Entries provided section start

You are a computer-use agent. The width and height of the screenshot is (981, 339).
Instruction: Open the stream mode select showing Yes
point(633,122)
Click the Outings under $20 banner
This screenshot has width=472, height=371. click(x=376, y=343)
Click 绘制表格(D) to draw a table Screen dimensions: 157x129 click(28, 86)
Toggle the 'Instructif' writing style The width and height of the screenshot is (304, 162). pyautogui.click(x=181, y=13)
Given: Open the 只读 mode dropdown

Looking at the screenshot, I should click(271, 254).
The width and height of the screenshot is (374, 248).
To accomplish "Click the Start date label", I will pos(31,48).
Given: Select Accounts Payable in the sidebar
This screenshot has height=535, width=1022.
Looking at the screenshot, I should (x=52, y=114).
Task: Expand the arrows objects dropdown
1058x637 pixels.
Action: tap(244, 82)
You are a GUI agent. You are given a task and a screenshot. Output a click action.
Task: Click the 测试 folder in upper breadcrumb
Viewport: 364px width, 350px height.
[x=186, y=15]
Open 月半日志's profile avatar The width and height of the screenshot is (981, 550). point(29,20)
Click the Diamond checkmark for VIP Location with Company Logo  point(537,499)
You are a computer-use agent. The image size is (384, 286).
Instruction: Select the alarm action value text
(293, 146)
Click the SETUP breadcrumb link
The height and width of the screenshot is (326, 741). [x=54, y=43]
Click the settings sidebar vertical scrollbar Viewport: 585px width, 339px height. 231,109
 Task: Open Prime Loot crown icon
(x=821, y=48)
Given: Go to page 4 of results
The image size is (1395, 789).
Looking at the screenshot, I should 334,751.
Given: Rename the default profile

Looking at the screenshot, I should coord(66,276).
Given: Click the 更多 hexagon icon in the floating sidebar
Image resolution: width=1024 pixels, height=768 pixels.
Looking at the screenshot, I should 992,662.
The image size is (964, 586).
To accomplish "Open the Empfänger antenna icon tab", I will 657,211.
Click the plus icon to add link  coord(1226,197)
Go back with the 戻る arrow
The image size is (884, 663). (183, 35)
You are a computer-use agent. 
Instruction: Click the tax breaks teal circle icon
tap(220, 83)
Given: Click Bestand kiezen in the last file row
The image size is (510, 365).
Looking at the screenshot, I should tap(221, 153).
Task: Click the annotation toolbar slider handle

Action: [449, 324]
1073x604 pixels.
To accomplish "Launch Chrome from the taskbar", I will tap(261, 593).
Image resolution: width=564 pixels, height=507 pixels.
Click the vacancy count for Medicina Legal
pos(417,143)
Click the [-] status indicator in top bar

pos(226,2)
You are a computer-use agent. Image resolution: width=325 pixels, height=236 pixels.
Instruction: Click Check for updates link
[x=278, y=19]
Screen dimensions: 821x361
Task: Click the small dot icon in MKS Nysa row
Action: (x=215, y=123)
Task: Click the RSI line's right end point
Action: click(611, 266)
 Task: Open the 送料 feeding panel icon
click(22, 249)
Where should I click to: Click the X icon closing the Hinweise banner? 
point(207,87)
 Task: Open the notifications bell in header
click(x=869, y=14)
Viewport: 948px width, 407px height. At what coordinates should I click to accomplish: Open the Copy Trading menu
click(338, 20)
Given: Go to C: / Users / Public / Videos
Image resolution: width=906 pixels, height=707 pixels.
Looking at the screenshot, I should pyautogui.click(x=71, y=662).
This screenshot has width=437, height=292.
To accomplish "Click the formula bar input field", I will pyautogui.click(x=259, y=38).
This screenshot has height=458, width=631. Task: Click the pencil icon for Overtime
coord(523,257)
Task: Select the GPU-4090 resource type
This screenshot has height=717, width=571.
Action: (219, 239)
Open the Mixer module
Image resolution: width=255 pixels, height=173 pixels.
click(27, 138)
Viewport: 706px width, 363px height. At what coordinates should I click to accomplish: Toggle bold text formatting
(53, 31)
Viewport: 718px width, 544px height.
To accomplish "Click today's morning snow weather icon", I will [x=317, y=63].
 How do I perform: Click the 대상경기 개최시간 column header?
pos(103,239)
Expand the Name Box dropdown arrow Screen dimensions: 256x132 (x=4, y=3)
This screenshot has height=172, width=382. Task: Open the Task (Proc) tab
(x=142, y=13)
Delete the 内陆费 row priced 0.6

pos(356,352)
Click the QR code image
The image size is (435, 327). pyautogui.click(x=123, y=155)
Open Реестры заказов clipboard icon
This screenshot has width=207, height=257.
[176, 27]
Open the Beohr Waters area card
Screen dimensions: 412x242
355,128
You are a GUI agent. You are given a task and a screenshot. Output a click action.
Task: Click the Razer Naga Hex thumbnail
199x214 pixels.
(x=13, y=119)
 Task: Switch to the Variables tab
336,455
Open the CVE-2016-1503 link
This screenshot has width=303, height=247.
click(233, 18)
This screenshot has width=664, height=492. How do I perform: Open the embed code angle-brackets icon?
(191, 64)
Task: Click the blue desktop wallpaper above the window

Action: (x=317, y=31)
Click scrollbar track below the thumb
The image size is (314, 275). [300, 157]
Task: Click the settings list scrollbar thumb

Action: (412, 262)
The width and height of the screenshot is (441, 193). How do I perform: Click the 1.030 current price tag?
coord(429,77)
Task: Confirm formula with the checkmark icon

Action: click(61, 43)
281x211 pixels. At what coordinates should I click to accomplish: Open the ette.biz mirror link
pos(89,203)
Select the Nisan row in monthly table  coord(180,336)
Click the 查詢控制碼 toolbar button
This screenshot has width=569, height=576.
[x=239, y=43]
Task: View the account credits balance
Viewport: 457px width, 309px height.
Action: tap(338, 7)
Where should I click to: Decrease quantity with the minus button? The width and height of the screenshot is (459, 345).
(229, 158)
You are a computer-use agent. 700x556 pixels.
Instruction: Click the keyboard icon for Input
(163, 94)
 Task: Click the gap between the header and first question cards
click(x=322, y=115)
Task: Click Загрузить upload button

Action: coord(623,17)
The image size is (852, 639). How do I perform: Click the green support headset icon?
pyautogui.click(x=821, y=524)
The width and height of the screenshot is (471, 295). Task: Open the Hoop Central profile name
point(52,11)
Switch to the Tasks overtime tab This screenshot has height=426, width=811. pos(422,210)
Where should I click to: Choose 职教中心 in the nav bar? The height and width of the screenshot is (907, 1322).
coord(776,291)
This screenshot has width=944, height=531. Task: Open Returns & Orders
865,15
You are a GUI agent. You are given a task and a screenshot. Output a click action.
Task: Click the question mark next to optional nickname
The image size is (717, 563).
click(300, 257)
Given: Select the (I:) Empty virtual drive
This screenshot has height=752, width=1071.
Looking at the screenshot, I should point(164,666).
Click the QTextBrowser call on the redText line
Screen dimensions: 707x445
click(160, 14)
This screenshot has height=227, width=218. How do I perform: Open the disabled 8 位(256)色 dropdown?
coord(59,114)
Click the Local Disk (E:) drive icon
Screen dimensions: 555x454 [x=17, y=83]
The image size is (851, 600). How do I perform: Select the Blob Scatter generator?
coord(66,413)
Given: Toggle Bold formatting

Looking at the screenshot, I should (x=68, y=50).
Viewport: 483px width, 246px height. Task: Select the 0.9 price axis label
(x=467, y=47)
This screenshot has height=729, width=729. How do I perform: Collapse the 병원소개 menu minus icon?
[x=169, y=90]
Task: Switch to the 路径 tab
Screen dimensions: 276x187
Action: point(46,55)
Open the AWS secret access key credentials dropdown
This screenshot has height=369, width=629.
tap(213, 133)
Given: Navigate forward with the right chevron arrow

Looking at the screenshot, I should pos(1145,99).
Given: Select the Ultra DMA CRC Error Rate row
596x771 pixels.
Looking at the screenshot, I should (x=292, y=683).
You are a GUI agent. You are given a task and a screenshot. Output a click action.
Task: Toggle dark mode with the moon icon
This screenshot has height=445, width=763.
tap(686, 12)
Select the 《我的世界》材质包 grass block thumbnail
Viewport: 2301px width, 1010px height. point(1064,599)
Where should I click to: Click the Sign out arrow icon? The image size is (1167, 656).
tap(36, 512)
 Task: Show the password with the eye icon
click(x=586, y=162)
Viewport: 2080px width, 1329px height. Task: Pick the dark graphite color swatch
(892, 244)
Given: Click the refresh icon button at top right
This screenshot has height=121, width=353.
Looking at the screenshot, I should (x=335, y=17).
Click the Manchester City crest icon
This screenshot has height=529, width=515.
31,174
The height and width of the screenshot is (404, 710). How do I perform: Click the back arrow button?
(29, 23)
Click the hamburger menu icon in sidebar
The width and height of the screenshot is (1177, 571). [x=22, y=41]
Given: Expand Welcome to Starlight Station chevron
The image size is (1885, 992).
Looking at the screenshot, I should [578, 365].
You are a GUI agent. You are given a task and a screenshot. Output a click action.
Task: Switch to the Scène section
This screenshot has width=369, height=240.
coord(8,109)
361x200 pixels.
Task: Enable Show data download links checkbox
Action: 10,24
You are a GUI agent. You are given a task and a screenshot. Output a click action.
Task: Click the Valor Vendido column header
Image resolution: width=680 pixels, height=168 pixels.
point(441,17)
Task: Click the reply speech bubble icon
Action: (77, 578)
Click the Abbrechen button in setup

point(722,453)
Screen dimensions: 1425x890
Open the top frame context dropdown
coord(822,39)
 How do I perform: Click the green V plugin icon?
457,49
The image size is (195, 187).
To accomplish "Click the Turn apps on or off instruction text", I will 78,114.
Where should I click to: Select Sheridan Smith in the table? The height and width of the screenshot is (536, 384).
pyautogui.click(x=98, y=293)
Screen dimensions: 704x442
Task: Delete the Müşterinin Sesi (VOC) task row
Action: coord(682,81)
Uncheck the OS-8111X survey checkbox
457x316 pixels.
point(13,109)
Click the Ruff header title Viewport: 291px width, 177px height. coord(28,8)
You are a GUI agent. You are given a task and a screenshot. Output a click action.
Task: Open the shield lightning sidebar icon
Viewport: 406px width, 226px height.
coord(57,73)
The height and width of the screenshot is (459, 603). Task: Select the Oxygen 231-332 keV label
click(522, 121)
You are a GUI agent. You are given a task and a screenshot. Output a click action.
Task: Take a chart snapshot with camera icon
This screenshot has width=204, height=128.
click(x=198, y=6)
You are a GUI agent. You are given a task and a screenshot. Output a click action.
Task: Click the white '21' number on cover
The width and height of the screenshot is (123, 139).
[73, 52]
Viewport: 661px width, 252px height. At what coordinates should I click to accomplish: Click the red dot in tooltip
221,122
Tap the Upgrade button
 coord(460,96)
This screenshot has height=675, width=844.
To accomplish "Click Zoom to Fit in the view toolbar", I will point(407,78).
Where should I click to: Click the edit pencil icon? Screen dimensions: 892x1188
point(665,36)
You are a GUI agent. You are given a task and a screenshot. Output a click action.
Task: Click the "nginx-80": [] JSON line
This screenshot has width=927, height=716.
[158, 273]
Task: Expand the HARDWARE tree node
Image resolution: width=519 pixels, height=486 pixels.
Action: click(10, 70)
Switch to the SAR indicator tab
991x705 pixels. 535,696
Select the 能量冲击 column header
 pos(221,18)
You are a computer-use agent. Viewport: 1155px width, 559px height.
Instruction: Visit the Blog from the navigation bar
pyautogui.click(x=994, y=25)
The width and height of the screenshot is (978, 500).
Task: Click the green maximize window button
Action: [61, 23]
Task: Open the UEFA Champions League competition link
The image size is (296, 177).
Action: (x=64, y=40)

Entries provided section end

| Exercise objective |
Total the lines in the records above that contain the string "computer". Write only that total.

| Answer for the task |
6